The internet makes the world so much smaller—you can Skype with a friend in India and conference-in a co-worker in Argentina. While teleportation has yet to be invented and you still can’t hop a flight on the Concorde, virtual communication makes the distance feel smaller.
Just like the internet itself, this week in review spans the globe, but hits close to home: Russia, India and France, but also bots in your living room.
Home Routers (A War Between Super Powers?)
On December 5th, 5 Russian banks were hit with a DDoS (distributed denial-of-service) attack that seemed to be coming from a bot army of home routers. The attacks peaked at 3.2 million packets per second (Mpps), lasting no more than a couple of hours each.
Similar bot attacks have caused massive internet outages, drawing attention to the security of the IoT (Internet of Things). Home devices across the world can be hacked and act as a robot army, but until recent large-scale attacks most of the public remained uninformed.
As for this cyber offensive, Russian authorities are saying that the attacks were mitigated and did not interrupt customer service. Considering that it comes on the heels of the US announcing that not only did it thing Russia was behind certain election-related hacks, but also that it would retaliate, some are questioning if this isn’t part of an on-going saga between the two nations.
Cold War part deux? Maybe. At the very least, update your home devices.
It’s not just Hillary Clinton’s private email server and Donald Trump’s tax returns that have been hacked: these days it’s like anyone who is anybody has been hacked.
One of the latest: Vijay Mallya, prominent Indian businessman has found himself targeted by a hacking group (or individual) known as “Legion.”
Mallya is no stranger to headlines in his home country. Once called “The King of Good Times” and living in Britain (possibly to escape settling lawsuits and tax disputes in India), Mallya found his personal email addresses, private communications, personal property and physical addresses published online.
So who is Legion? Lex Luthor, of comic book lore, created the “Legion of Doom.” For now, news outlets speculate about him (or her or them). A Robin Hood in India? A political hacktivist? Money-motivated? Who knows.
DailyMotion, In Motion
The French video sharing site, Dailymotion is one of the most visited sites on the entire internet, with millions of visitors each day. Hacking news site ZDNet was able to verify the hack, which was first identified on LeakedSource.
It seems 85 million user accounts were compromised. And while the stolen passwords were encrypted, a simple online decryption tool works for that.
The breach reportedly took place in October, though we are just finding out about it now. Not bad, considering the average length of time it takes to detect a cyber attack is probably in the neighborhood of 200 days.
What Patterns We See
Length of time before detection is one major difference between blatant attacks like that on Russia and Mr. Mallya, versus the DailyMotion hack: hackers in an active attack were detected and identified as they took place. We may not know who they are, but they also do not attempt to hide the fact of the attack.
Hacks like that on DailyMotion, with user data stolen, we often do not hear of until someone reports such data being sold on the black market.

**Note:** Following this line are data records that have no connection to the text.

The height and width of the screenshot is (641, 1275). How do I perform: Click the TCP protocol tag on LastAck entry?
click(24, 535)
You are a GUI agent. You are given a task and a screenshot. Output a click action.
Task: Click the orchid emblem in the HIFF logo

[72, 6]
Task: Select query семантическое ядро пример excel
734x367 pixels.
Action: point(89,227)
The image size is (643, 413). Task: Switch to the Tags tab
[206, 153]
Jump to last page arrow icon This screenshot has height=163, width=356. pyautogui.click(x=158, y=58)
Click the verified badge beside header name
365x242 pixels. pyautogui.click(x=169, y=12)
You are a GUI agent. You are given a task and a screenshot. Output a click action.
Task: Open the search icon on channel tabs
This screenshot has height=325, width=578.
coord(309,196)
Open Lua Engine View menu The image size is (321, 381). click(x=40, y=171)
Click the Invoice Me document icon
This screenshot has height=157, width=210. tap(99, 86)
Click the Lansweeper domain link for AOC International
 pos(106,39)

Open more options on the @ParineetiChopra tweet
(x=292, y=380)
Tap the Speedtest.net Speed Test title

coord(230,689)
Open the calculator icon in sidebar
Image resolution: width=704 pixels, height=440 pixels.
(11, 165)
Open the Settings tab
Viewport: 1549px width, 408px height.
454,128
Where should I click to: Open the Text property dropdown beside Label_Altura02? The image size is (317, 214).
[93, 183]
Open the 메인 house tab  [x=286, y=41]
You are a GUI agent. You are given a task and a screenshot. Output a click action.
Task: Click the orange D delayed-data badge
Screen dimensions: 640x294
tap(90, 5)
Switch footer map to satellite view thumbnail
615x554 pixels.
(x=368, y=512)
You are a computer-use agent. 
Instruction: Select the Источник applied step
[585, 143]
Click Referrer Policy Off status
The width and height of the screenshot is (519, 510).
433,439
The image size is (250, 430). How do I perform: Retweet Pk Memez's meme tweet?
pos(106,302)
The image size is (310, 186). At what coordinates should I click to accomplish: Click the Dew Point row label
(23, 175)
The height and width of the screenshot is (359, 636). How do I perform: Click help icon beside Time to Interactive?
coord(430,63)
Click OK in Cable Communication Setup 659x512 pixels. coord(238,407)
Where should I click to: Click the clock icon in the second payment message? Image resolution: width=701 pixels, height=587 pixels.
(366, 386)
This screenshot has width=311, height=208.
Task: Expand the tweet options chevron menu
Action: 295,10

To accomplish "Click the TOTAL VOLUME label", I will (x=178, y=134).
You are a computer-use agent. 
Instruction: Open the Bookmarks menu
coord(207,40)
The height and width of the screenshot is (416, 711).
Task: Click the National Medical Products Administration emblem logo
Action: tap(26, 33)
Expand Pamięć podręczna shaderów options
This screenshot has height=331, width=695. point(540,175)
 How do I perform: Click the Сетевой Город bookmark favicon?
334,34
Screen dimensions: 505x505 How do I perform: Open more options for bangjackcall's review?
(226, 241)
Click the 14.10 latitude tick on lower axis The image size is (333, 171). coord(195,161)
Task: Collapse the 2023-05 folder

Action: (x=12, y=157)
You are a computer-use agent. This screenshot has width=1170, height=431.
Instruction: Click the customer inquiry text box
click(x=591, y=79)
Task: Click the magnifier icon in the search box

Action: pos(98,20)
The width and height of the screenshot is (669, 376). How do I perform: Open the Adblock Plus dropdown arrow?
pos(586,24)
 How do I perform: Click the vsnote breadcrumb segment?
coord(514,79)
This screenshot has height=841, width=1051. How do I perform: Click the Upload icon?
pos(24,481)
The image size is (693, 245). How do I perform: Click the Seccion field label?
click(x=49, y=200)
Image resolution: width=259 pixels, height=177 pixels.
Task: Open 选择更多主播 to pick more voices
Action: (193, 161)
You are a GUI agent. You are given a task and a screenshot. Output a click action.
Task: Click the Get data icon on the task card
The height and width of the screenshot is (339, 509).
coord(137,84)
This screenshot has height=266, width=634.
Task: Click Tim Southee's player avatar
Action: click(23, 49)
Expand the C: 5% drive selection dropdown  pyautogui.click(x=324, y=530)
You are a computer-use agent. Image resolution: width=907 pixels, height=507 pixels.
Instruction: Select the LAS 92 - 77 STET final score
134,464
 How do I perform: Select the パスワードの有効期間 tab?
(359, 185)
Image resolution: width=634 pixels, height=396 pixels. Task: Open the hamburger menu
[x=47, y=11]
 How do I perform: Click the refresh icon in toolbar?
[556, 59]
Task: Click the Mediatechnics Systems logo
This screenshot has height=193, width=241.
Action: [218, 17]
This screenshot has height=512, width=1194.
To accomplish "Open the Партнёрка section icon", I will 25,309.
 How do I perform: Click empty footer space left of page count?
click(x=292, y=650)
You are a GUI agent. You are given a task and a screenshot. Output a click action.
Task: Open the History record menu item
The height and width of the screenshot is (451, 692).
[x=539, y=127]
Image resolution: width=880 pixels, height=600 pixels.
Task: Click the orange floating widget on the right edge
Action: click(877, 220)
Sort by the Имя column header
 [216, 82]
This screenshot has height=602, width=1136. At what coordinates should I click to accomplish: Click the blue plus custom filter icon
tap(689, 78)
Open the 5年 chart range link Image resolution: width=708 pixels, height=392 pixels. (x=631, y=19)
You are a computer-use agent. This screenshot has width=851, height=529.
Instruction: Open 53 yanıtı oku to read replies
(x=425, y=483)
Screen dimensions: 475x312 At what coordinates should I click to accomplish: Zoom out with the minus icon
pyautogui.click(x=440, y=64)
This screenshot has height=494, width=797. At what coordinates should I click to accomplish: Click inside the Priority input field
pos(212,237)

The same could be said of many corporate attacks, such as corporate espionage: just because you have not yet identified an attack does not mean it is not there. It can take months, or even years, before you learn of an intrusion, and it is often an outside force (such as law enforcement) notifying you of the breach.
So, as always, change your passwords and protect your virtual assets. You don’t want to be in the headlines in our next Cyber Week in Review, but we’ll see you here.